21:32HdkR: <3 Volta's threading model
21:35karolherbst: oh no :( more CTS fails
21:36karolherbst: some robustness stuff
21:43karolherbst: imirkin: appernatly we fail some robust_buffer_access_behavior tests as well
21:57karolherbst: but maybe that's just prime related..
22:24karolherbst: mhh, can somebody check if GLX_ARB_create_context_robustness is exposed as a GLX extension inside glxinfo? (not server/client)
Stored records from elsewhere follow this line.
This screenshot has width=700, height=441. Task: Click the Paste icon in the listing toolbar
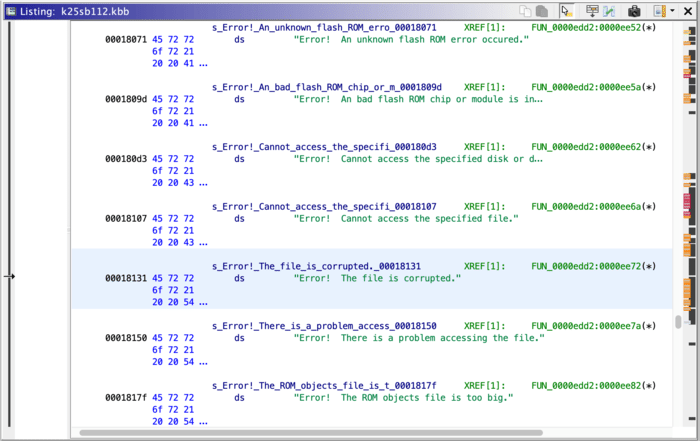(540, 10)
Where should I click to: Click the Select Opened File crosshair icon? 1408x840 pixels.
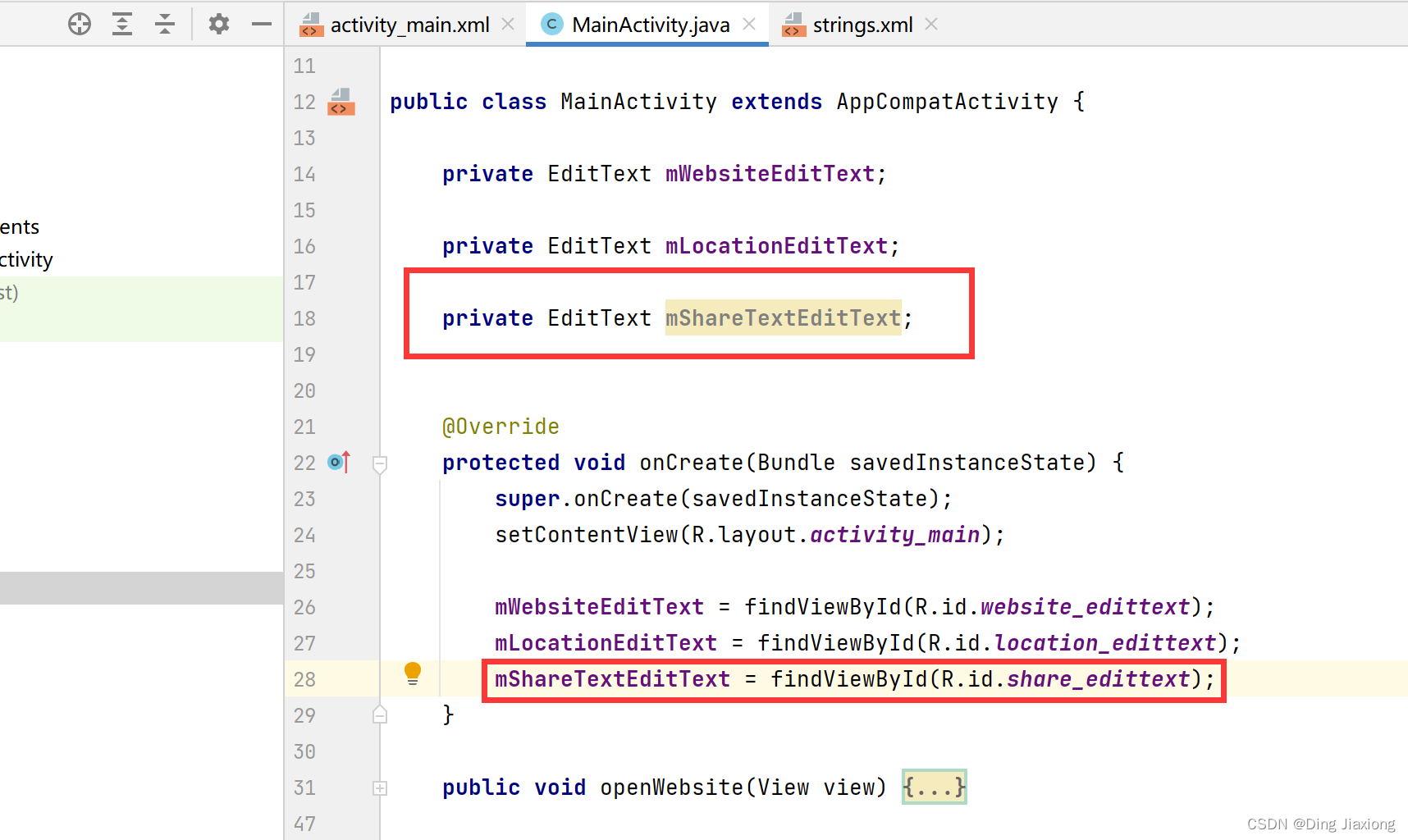(x=80, y=24)
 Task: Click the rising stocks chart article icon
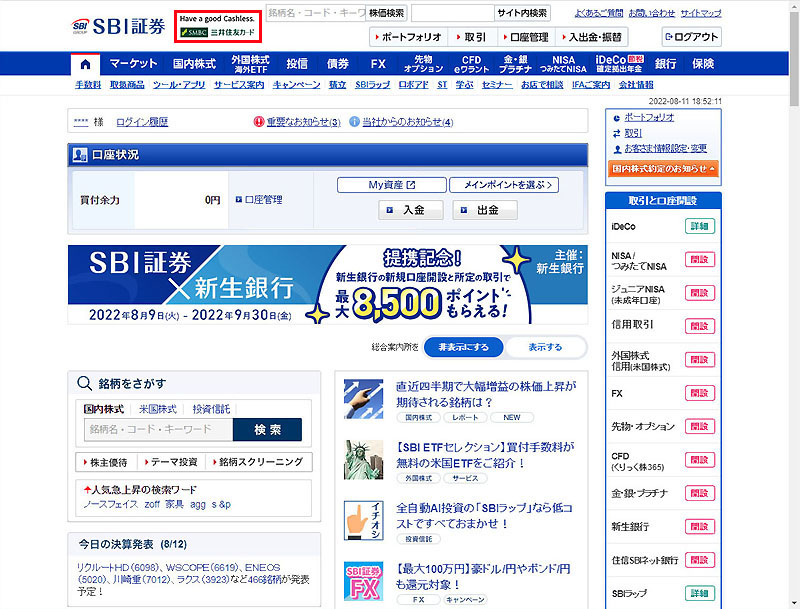[364, 399]
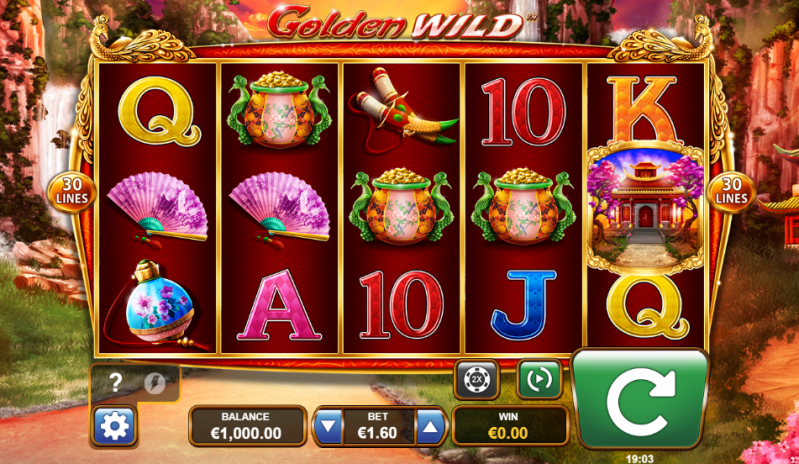The image size is (799, 464).
Task: Click the pink A symbol
Action: click(279, 306)
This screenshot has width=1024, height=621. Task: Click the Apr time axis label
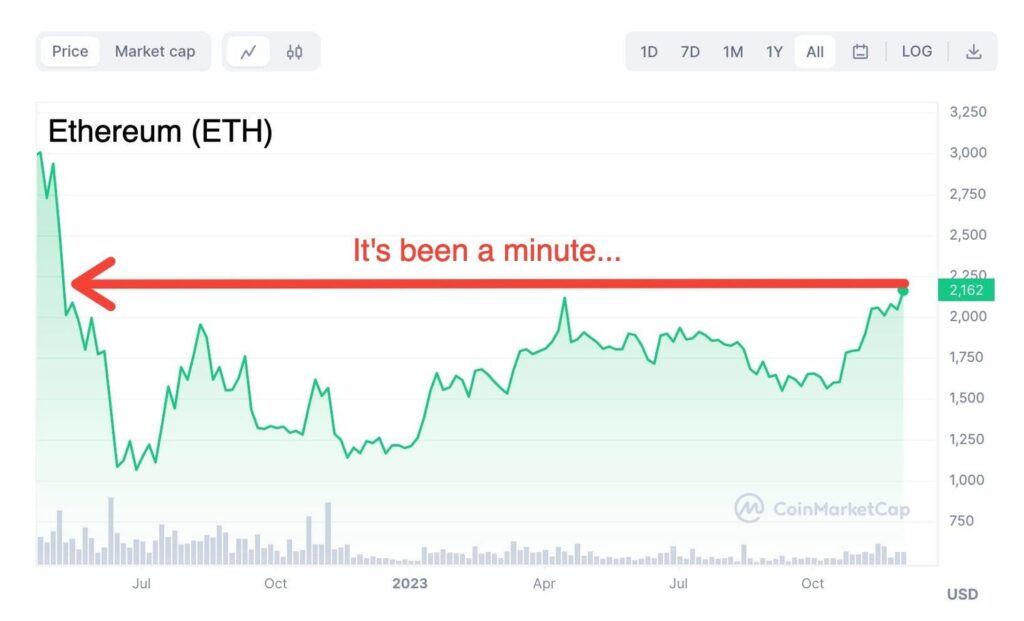544,583
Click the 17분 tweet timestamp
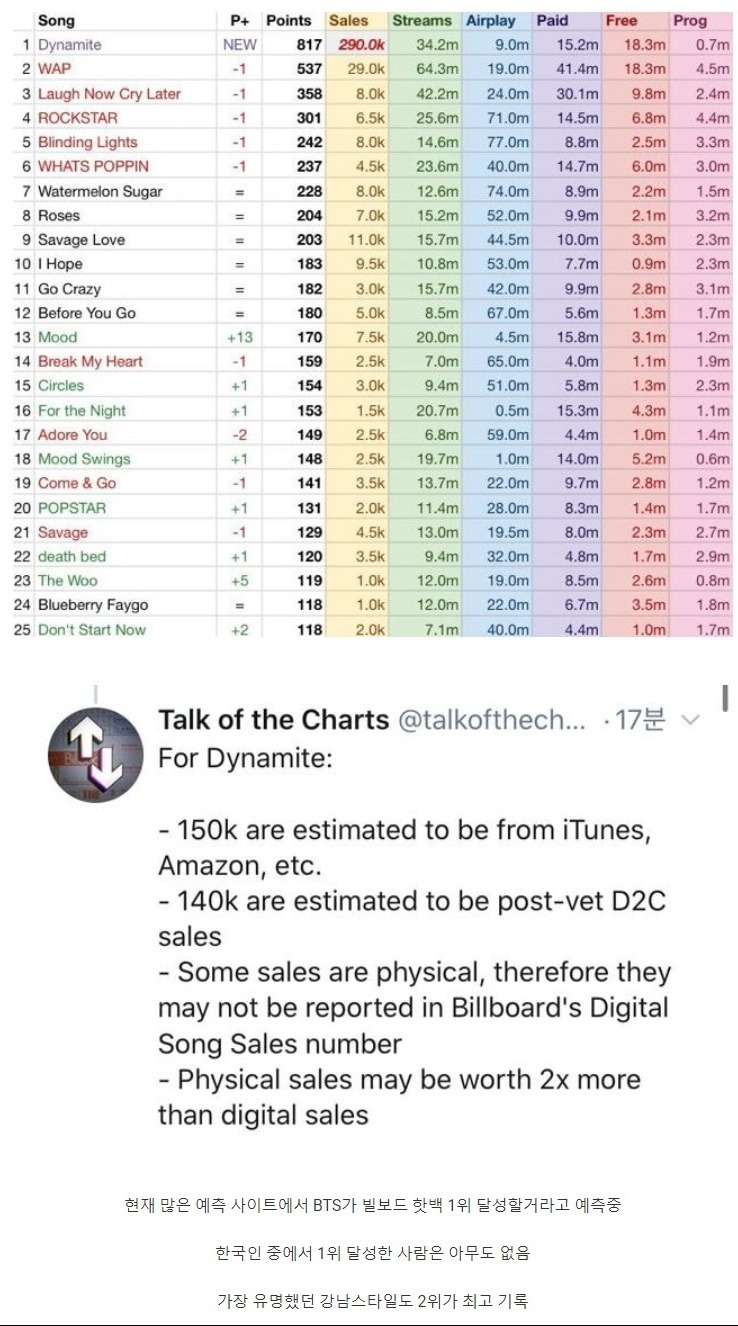The width and height of the screenshot is (738, 1326). [x=639, y=720]
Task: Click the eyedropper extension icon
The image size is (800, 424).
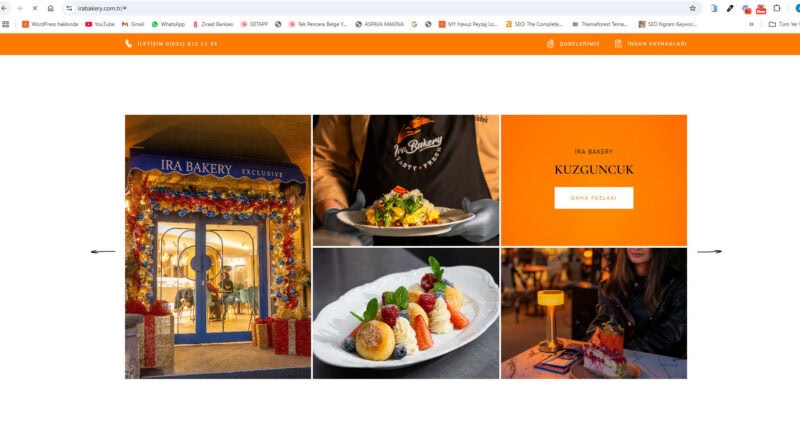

22:25karolherbst: but I am sure it doesn't get reported due to prime
22:26imirkin: for me it's reported on client but not server
22:26imirkin: dunno if we need to do something or not
22:26imirkin: might need newer xorg
22:26karolherbst: I guess so
22:26karolherbst: well, my X runs on intel
22:27karolherbst: let me check with a dedicated nouveau X
22:30karolherbst: X doesn't start on nouveau here, because the GPU doesn't report any displays
22:30karolherbst: well at least the modesetting ddx isn't happy
22:30karolherbst: nouveau ddx just crashes
22:34karolherbst: also my X is like 1.20 or so
22:34karolherbst: uhh 1.19.6 actually
22:34karolherbst: imirkin: well, it works perfectly with intel, just prime offloaded nouveau not
22:36imirkin: i have not investigated.